Wait for It Page 35
I just managed to hold in my sigh as I turned to face her house. I waved.
“She’s waving at you,” Louie’s helpful ass explained.
Damn.
“I’m sleepy,” he added immediately afterward.
I didn’t need to look at Josh to know he had to be exhausted too. They were both usually in bed by nine on nights that didn’t fall on baseball days. “Okay. You two can go inside while I go see what she wants, but lock the door behind you, and if someone tries to break in”—this was highly unlikely, but stranger shit had happened—“Lou, call the cops and blow that train horn under your bed I know your Aunt Missy bought you for your birthday while Josh tries to break a skull in with his bat. Got it?”
They both seemed to deflate with relief that I wasn’t forcing them to go over to Miss Pearl’s.
“I’ll only be fifteen minutes tops, okay? Lock the door! Don’t turn on the stove!” I said, watching them nod as I started off across the street. I turned around once I was on the other side to make sure the door looked securely closed and not left half open. By the time I made it up to Miss Pearl’s driveway, she was at her doorway, wearing a snow-white robe over a dark purple nightgown with her cat in her arms. “Hi, Miss Pearl,” I greeted the older woman.
“Miss Garcia,” she said, smiling at me a little. “I’m sorry for botherin’ ya in the middle of the night—”

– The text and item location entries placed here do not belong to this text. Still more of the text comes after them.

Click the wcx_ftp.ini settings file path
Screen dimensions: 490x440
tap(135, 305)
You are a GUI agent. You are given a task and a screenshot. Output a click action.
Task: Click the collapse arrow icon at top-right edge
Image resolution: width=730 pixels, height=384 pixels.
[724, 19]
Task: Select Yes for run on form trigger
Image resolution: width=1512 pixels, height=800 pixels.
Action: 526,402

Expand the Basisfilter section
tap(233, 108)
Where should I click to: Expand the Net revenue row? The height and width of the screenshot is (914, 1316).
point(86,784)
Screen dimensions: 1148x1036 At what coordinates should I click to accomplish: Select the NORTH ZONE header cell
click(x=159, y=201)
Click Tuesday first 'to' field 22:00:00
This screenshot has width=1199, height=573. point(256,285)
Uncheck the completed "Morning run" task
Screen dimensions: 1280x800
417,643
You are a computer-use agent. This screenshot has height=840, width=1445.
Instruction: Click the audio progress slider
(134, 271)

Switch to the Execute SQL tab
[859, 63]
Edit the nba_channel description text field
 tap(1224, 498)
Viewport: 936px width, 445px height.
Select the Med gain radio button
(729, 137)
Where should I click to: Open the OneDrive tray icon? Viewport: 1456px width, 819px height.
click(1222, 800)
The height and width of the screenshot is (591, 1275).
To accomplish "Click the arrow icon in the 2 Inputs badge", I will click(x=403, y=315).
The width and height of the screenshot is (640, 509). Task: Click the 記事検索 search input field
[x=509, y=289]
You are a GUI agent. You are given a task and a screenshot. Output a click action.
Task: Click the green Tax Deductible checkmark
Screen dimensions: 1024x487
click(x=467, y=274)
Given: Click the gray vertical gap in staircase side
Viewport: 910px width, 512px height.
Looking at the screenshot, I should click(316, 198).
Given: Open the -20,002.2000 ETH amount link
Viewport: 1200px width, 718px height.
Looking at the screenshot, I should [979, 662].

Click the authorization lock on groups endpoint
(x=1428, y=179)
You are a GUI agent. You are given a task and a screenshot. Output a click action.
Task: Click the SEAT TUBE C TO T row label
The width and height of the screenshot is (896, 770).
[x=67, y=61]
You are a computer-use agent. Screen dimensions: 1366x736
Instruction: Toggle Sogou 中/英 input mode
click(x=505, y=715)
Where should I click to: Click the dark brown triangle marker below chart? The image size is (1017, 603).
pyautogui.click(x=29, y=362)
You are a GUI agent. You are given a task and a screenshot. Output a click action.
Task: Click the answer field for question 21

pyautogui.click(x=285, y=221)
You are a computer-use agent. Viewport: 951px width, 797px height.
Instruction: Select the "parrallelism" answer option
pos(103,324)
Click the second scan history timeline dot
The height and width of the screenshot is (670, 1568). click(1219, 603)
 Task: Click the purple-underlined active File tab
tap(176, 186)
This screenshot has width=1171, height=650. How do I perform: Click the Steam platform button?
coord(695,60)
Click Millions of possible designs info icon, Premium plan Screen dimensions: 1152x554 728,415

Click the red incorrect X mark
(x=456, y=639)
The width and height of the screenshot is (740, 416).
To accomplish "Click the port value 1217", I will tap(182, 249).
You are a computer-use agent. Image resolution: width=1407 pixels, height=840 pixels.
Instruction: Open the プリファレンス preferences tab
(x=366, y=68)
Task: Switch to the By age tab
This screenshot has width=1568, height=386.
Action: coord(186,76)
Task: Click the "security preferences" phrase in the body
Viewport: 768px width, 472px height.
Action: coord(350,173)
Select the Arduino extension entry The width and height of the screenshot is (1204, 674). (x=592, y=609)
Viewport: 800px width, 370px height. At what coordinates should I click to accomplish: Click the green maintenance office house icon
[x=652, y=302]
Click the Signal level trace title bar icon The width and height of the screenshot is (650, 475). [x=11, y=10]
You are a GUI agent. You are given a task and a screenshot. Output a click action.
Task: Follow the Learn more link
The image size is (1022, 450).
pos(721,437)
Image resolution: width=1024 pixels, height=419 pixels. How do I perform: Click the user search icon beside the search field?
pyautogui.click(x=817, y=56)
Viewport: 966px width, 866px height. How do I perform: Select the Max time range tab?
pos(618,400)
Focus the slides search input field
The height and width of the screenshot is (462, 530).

I chose to ignore the “Miss Garcia” and smiled at her calling ten the middle of the night.
“—but the pilot light on my water heater went out. If I get on the floor, I might not be able to get up, and my boy isn’t answerin’. Would ya mind helpin’ me out?”
Pilot light? On a water heater? I could faintly remember my dad working on ours as a kid.
“Sure,” I said, not knowing what other option I had. I could look it up on my phone, I hoped. “Where is it?”
Maybe that was the wrong question to ask because she gave me a funny look. “In the garage.”
I smiled at her and immediately reached for my phone in my back pocket. As she walked me through her house and into the garage, I quickly looked up how to turn a pilot light on a water heater and managed to glance at the basics behind it. So when we stopped, I asked, “Do you have a lighter or a match?”
That must have been the right thing because she nodded and walked over to a work table pressed up against one of the walls, pulling a box of matches out of one of the drawers. I shot her a tight smile when she handed them over, hoping like hell she wouldn’t be one of those people who stood there watching and judging.
She was.
I pulled my phone out of my pocket again and, in front of her, looked up the model of her water heater on the Internet and read the instructions twice to be on the safe side. When I set my phone down, I made sure to meet her gaze; I smiled and then did exactly what I was supposed to. It took a couple of tries, but it worked. Thank you, Google.
“All done,” I let Miss Pearl know as I got to my feet and dusted off my knees before handing over her matches.
The older woman raised one of those spiderweb thin eyebrows as she accepted the matches. “Thank you,” was her surprisingly easy answer without any comments about what I’d done.
“You’re welcome. I should get going back home. The boys are waiting for me. Do you need anything else?”
She shook her head. “That’s all. Now I can get my bath in.”
Beaming at her, I walked toward her front door and waited until she caught up. “It was nice seeing you, Miss Pearl. Let me know if there’s anything else you need later on.”
“Oh, I will,” she agreed without any hesitation. “Thank you.”
“No problem. Have a good night,” I said to her, already three steps down her deck.
I had made it to the intersection of her walkway with the sidewalk when she yelled, “Tell your older boy good luck with his baseball practice!”
“I will,” I told her, not thinking anything of her comment. She’d probably seen him lugging his equipment around. It wasn’t some big secret.
Two minutes later, I was inside the house after banging on the front door for a solid minute and then having Josh ask, “What’s the password?”
To which I responded, “If you don’t open the door, I’m going to kick your butt.”
Which got me: “Somebody’s in a bad mood.”
I had barely closed the door when I got bum-rushed from behind. Two arms went around my thighs and what felt like a face smashed into the small of my back. “I know what you can tell me tonight.”
“You feel good enough for a story?”
He nodded. He looked like he wasn’t feeling well, but he wasn’t dying yet. My heart ached just a little as I turned around in Louie’s arms to look down at him. “What are you in the mood for, Goo?”
Those blue eyes blinked up at me. “How did Daddy know he wanted to be a policeman?”
Chapter Seven
“I sold all your stuff while you were with your grandparents,” I told Josh on Sunday after his grandparents had dropped them off following their weekend together. Both boys looked tanner than they had before leaving for the weekend.
I didn’t know what I would do without their involvement in our lives. That saying “It takes a village to raise a kid” was no joke. Louie and Josh had five people who cared for them full time, and sometimes it still didn’t seem like enough. I seriously had no idea how single parents with no close family to help made it work.